:: Exercise goal ::
Please copy each line of the records below that includes the word "Image".
------ Extracted information ------
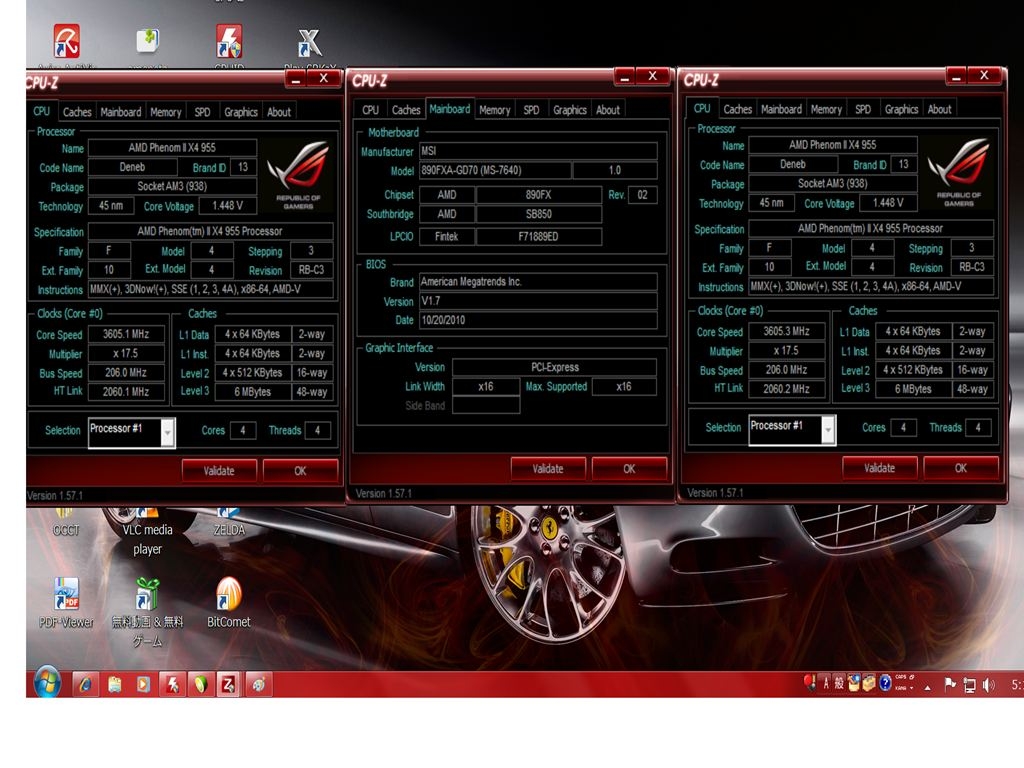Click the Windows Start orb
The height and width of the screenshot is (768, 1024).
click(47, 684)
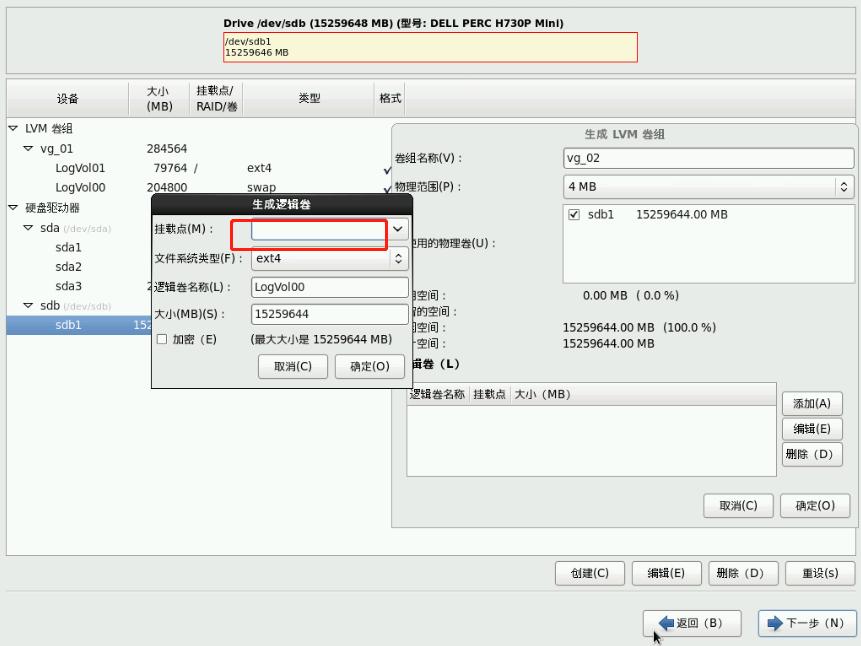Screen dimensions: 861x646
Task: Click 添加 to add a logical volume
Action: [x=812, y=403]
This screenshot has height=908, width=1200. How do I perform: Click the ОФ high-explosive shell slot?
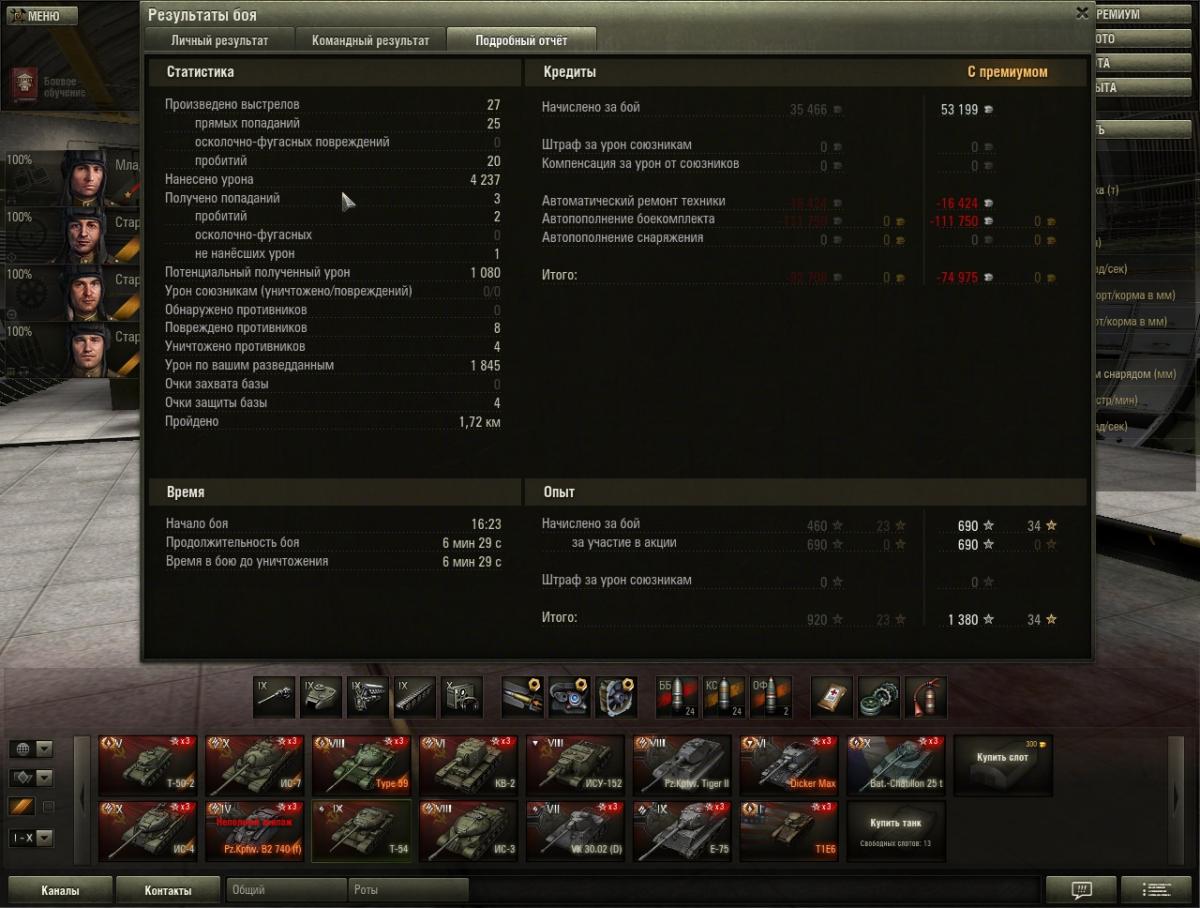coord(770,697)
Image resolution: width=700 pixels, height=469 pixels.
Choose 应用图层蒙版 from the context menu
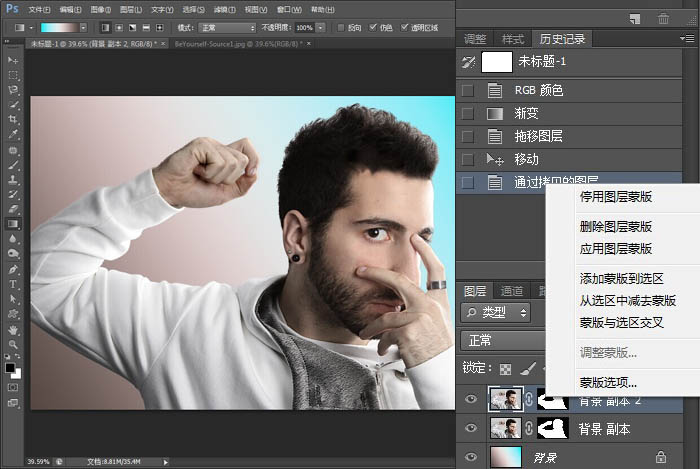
------
------ Extracted information ------
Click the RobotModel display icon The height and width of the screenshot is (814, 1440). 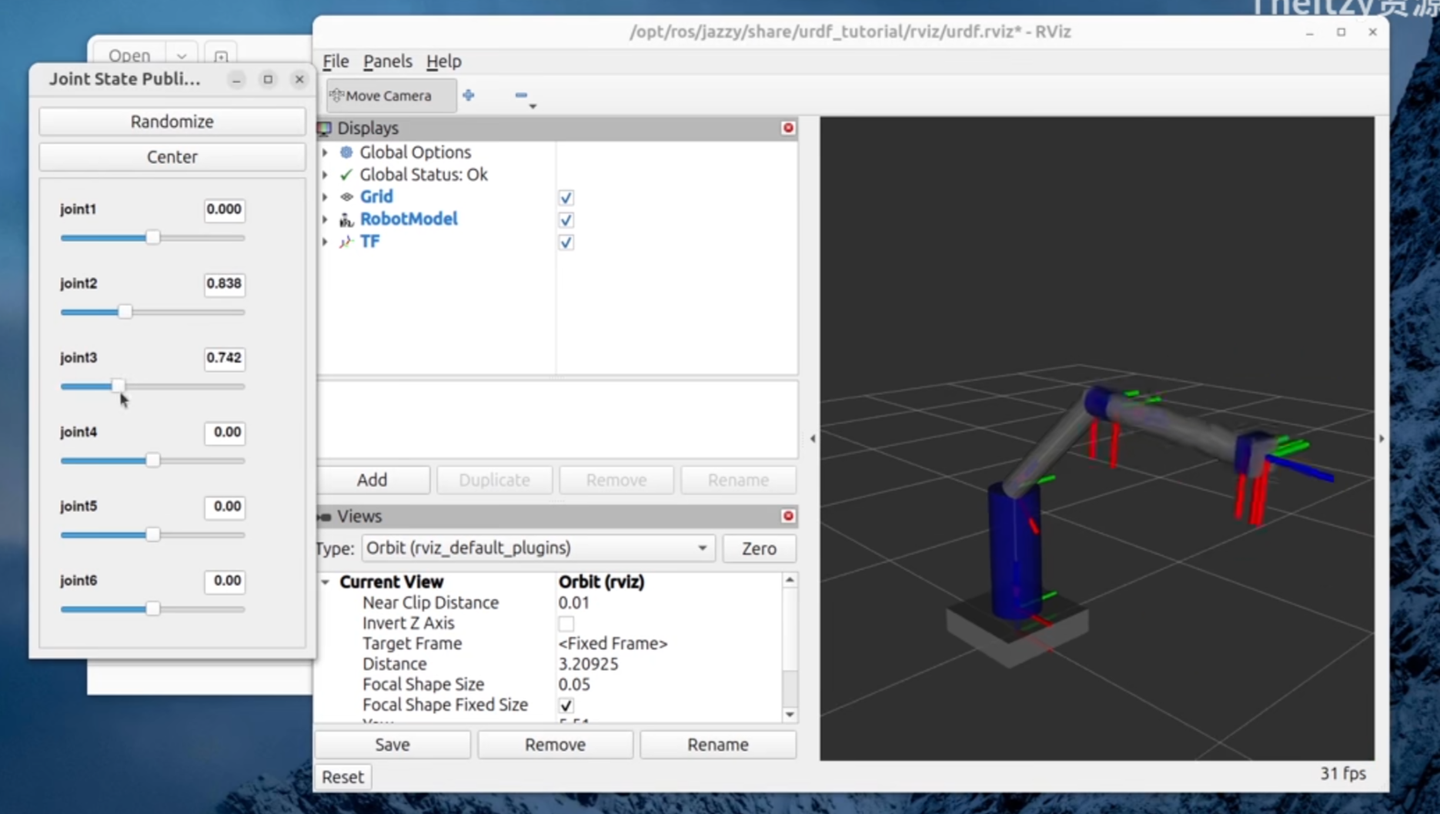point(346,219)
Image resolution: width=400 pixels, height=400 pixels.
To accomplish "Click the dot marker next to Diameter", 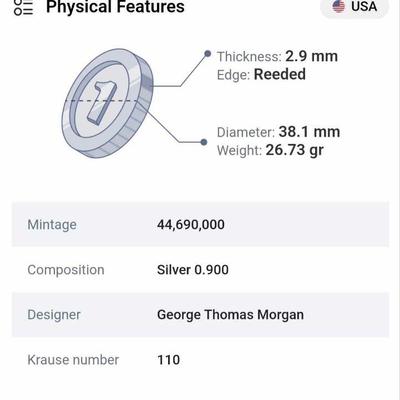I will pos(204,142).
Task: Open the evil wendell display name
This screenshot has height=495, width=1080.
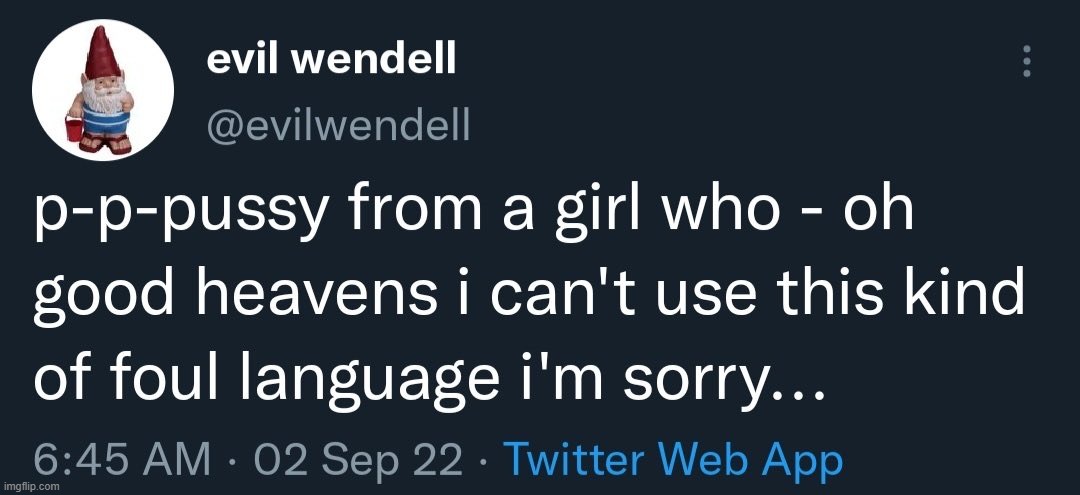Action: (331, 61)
------
------ Extracted information ------
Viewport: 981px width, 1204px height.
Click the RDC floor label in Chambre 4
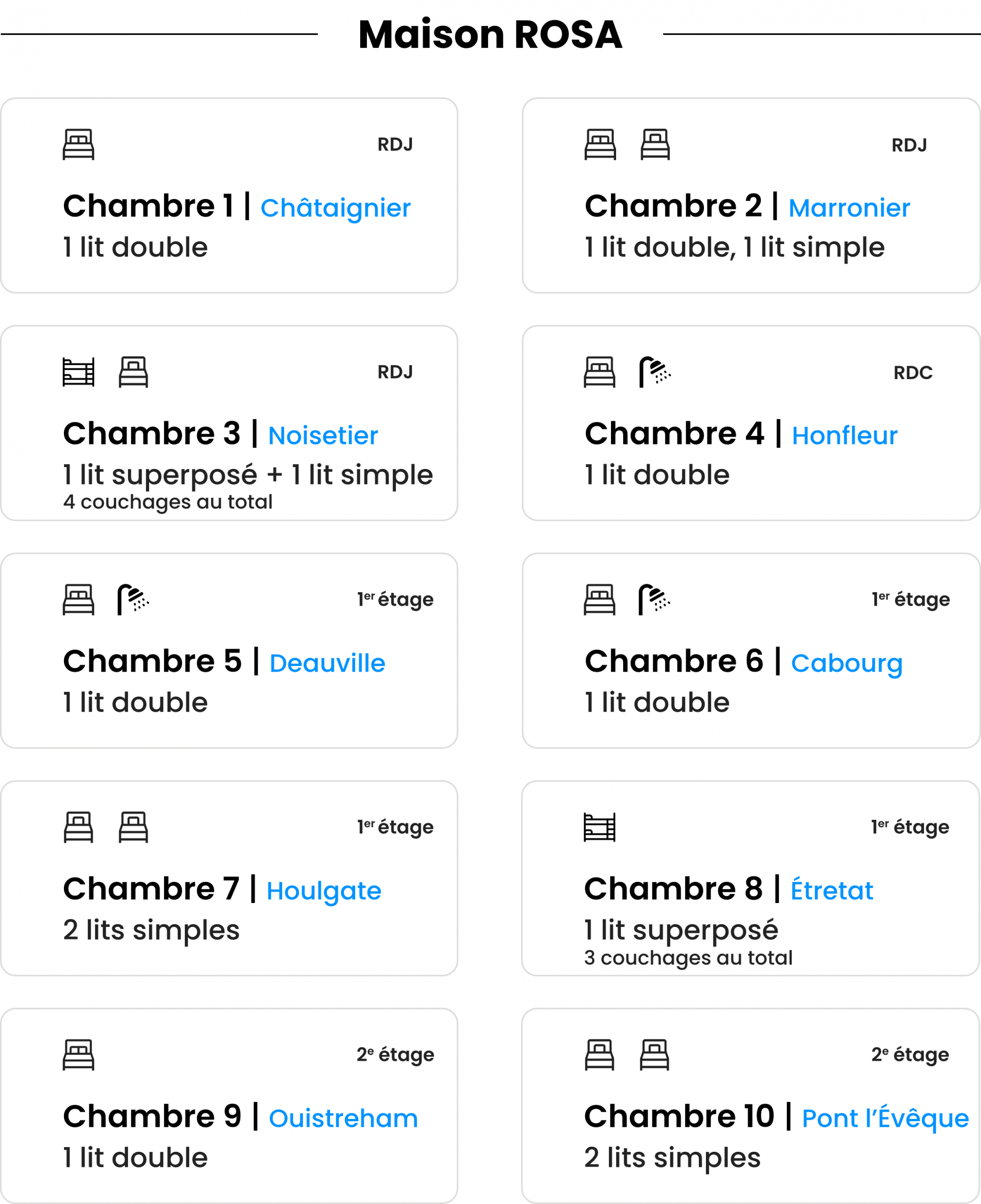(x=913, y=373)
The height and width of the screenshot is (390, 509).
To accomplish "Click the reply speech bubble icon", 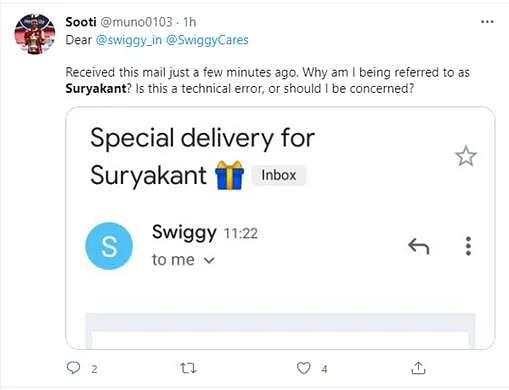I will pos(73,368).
------
:: Answer box ::
Image resolution: width=700 pixels, height=469 pixels.
Image resolution: width=400 pixels, height=400 pixels.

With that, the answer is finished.